Hyperspectral Imaging for Carbonate quality. Case study to predict dolomite sample contamination.

Hyperspectral imagery for carbonate quality and contamination offers a quick solution for resource mapping and modeling.

Dolomite rock is used in the iron and steel industry as a fluxing material, for the protection of refractory lining, and as a refractory raw material. Dolomite and dolomitic limestone are added to soils as a pH buffer and source of magnesium. In addition to being used in the production of coatings and magnesium compounds, it is an ingredient in the production of glass, bricks, and ceramics. It is important to highlight that though limestone is not considered a “high-value” product by economic geologists, it is part of the concept of development minerals and closely linked to local development and domestic markets and access to it provides mineral security [1]. Dolomite quality is determined by its brightness, CaO, MgO, Fe2O3, SiO2, and Al2O3 content. Other parameters that are commonly measured are MnO, K2O, Na2O, P2O5, TiO2, S, and SO3. Mineralization occurring in the vicinity of dolomite and affecting the quality of the extracted rock are different contaminations e.g., mica and clay-group mineralization.

Varying half-core samples and 51 powdered dolomite samples were provided by Franzefoss Minerals AS for the full study. The objective is to predict the relative brightness, CaO, MgO, and Fe2O3 content of the powdered samples and give insight into contaminating mineralogy in the cores. The powder sample analysis is presented in a second application note.

Dolomite is an anhydrous carbonate mineral composed of calcium magnesium carbonate CaMg(CO3)2. Dolomite contains 54.35% of CaCO3 and 45.65% of MgCO3. Natural rocks containing 40-45% of MgCO3 are usually called dolomite.

core sample
Figure 1. Left: Color-Infrared of the core sample based on SWIR imagery; Right: Spectral plot for each sample, showing the variety of spectral characteristics within each core by plotting the grey envelope.


Figure 1 shows the different spectra for six of the provided drill cores. Mineralogic changes within each core are evidenced by the changes in the observed spectral features, as well as the variance of spectral features visible through the grey envelope. In Figure 2, the wavelength position of the absorption feature is modelled [2]. The strongest absorption feature position and depth is plotted. The dolomite feature minimum at around 2320nm is represented in orange colors, calcite with a minimum around 2340nm is shown in red, and clay-type mineralization around 2200nm is shown in green.

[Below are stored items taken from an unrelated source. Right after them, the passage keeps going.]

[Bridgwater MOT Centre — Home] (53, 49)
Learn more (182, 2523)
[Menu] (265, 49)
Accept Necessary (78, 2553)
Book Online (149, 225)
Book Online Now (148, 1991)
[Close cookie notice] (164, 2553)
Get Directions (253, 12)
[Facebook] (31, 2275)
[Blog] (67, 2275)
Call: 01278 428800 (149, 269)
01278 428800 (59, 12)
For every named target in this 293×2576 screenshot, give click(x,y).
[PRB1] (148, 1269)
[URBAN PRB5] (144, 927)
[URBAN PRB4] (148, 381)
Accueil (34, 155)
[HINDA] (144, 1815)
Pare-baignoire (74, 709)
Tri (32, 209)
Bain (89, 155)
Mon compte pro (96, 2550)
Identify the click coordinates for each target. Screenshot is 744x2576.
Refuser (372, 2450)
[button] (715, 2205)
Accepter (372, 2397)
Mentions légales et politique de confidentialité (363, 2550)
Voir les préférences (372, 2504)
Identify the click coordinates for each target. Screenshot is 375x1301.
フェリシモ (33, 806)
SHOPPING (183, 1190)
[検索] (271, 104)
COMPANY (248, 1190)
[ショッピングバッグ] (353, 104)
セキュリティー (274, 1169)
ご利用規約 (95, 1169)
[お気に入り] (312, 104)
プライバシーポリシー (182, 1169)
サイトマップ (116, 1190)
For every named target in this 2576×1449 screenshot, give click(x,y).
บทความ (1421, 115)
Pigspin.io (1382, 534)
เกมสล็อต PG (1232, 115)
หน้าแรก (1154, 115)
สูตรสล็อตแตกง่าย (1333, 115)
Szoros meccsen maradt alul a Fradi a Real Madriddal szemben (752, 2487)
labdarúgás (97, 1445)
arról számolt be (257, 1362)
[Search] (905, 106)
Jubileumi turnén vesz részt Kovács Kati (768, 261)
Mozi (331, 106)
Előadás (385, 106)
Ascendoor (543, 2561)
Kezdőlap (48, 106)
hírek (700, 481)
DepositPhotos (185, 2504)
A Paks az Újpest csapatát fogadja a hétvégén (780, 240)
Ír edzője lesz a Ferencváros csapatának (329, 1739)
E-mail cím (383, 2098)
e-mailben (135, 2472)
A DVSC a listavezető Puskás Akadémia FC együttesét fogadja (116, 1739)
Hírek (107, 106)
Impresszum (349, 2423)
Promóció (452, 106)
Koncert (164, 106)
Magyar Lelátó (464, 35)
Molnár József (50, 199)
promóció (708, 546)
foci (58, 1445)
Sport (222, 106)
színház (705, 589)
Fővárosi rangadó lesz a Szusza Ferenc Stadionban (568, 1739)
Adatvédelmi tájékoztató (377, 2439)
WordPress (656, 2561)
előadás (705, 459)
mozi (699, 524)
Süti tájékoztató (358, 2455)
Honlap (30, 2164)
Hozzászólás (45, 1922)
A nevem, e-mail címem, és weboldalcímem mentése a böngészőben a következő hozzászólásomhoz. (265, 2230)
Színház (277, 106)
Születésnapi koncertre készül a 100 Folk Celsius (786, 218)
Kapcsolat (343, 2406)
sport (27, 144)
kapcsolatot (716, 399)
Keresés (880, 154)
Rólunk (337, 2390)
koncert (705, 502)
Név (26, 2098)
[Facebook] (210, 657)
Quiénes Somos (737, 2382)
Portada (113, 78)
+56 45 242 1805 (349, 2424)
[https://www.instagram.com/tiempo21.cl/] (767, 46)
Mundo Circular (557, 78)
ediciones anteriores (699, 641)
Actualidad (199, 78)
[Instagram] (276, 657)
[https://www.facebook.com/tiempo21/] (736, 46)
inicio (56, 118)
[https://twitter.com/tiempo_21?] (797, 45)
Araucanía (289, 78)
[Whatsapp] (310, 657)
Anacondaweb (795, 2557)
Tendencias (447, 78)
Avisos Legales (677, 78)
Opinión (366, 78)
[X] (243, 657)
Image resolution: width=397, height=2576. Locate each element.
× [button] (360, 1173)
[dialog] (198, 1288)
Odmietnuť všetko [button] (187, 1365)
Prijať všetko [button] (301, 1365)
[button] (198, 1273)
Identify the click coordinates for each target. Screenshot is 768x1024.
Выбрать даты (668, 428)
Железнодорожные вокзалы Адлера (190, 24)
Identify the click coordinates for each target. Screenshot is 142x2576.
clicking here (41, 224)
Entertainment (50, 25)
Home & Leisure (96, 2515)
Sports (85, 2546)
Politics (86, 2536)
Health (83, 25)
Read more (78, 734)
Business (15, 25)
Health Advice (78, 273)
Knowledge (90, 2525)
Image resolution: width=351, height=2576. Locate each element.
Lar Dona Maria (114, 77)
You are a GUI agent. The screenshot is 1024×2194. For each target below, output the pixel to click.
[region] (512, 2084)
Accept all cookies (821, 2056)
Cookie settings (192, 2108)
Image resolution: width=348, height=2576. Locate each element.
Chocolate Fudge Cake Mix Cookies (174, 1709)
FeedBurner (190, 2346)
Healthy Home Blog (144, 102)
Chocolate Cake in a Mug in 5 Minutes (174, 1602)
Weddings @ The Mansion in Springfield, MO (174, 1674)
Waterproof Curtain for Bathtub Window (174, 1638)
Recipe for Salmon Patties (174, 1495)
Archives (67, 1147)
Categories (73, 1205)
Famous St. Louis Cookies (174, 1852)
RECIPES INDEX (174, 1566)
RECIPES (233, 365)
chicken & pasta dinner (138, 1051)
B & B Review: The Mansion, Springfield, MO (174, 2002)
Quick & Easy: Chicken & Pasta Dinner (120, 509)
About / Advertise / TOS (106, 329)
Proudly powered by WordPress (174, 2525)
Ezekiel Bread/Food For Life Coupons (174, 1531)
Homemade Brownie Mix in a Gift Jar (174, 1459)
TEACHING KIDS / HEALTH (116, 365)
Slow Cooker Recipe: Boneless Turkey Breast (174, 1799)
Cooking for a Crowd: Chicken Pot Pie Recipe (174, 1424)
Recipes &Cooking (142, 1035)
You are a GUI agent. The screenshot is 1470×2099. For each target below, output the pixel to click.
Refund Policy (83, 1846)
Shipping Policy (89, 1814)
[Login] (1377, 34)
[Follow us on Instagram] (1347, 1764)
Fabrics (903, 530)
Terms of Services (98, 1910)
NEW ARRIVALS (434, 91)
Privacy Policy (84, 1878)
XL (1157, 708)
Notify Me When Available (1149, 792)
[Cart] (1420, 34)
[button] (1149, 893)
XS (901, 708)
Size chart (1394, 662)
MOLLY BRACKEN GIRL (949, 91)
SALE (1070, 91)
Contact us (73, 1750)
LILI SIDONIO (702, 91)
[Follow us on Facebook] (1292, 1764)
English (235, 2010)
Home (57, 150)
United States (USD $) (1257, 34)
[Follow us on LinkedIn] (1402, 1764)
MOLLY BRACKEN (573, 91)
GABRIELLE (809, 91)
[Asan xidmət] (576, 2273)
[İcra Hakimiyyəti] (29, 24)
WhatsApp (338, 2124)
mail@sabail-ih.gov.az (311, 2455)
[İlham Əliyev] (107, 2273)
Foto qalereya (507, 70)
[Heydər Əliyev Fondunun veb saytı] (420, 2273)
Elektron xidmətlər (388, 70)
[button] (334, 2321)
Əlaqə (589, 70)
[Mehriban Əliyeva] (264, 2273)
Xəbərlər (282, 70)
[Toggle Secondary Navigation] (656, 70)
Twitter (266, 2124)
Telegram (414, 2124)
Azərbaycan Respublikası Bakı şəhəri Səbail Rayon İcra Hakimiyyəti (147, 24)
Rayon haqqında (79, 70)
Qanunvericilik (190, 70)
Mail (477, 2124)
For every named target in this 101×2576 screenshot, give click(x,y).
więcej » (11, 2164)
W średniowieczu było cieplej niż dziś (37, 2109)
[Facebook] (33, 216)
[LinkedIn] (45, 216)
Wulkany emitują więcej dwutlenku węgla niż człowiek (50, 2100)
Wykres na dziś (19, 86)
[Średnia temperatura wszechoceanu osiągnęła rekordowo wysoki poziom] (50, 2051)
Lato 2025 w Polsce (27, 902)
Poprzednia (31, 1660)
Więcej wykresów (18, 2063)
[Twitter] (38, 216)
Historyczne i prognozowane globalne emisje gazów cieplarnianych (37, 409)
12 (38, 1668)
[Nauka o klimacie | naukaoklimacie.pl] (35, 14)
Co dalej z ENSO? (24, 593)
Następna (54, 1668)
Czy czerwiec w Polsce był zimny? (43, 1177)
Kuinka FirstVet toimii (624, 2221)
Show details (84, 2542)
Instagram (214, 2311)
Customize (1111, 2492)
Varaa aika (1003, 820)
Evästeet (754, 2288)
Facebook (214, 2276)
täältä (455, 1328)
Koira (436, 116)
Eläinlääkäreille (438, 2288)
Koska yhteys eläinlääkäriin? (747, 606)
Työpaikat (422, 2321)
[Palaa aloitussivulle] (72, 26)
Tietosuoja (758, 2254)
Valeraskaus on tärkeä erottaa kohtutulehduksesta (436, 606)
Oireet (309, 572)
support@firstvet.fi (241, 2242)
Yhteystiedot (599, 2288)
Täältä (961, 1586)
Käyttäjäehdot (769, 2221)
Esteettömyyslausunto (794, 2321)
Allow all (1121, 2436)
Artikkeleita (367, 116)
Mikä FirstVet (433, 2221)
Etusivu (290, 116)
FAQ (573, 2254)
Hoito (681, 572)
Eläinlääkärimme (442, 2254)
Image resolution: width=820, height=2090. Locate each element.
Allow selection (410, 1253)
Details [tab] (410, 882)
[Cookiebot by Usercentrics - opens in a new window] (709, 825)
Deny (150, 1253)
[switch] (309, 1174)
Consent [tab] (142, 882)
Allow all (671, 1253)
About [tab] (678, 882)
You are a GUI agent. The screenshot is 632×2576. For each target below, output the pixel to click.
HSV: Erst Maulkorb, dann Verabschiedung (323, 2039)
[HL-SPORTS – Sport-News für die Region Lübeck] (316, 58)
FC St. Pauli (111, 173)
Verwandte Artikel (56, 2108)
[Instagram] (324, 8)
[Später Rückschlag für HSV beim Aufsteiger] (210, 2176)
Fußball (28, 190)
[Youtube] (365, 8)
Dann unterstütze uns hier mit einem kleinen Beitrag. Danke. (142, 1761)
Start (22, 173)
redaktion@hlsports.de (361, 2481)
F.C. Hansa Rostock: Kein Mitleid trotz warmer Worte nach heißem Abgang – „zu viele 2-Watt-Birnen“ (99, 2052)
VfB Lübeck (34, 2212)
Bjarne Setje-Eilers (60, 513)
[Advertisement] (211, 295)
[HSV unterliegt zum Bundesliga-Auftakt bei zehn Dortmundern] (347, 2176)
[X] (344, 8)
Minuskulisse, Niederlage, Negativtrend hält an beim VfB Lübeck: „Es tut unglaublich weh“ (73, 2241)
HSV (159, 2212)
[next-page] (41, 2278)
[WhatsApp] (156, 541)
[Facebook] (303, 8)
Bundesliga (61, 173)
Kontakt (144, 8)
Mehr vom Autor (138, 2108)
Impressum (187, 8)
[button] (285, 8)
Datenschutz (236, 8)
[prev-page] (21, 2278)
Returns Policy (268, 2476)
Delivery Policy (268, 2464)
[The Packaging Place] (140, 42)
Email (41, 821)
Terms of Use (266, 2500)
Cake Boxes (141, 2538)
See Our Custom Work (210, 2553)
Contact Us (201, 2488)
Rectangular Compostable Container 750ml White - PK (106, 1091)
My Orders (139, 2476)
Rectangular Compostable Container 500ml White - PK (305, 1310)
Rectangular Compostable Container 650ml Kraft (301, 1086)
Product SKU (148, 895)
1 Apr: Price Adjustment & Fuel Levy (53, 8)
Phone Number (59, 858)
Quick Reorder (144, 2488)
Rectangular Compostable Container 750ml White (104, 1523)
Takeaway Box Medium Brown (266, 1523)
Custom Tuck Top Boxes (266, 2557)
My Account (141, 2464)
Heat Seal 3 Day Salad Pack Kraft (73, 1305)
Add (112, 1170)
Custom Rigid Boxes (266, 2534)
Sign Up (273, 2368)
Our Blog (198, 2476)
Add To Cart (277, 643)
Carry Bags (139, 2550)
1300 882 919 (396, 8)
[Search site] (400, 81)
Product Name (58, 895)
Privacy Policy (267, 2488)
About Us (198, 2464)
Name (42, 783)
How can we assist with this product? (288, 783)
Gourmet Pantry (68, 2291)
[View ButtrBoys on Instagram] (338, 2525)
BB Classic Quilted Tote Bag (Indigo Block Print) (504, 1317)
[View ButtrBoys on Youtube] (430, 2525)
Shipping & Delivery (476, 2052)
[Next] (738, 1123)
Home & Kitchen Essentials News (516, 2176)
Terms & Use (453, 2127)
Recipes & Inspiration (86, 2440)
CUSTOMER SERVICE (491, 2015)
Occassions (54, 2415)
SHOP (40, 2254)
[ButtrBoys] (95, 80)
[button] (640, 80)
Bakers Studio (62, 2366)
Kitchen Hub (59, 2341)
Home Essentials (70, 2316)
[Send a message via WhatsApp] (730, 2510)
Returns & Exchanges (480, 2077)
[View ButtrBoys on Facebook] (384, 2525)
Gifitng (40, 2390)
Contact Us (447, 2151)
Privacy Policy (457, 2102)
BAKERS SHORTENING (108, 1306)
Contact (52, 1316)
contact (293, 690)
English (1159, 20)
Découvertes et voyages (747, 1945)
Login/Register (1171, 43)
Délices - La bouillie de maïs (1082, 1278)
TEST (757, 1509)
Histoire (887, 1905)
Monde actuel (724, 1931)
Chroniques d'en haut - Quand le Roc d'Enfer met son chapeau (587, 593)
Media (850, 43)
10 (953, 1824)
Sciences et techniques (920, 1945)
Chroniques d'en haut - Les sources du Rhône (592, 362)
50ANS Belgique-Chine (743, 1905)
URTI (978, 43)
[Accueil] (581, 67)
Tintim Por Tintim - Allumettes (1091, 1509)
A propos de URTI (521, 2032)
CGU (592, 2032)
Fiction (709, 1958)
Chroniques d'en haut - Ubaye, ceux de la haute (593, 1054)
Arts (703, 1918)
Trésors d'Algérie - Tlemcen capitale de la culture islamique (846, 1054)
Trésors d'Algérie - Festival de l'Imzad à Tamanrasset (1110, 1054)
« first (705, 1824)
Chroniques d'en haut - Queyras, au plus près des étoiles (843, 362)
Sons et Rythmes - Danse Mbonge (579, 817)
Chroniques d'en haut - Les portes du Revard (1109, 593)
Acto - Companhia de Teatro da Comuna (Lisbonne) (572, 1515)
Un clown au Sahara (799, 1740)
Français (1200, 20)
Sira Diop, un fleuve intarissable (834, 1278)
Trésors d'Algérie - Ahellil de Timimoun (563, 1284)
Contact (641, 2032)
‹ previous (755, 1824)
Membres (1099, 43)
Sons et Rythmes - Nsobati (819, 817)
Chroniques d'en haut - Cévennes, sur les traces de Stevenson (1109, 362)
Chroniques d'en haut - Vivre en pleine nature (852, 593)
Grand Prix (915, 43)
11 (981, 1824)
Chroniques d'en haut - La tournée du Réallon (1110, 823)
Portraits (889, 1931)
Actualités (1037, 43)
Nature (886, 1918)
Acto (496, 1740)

All samples were scanned using cameras from the HySpex Classic SWIR (970-2500nm) spectral regions with a spectral sampling of 3.3nm and 5.5nm, respectively. They were operated in the laboratory on a translation stage setup.


Minimum wavelength mapping

Figure 2. Minimum wavelength mapping result showing the deepest modelled feature in the wavelength range between 2100-2400nm. The color-coding represents the wavelength position of the feature minimum (color) and the feature depth (brightness).

Hyspex SWIR classic setup

Figure 3. Setup of the HySpex SWIR classic camera with the translation stage setup. Left: Setup before scanning; Right: Setup during scanning, SWIR lamp active.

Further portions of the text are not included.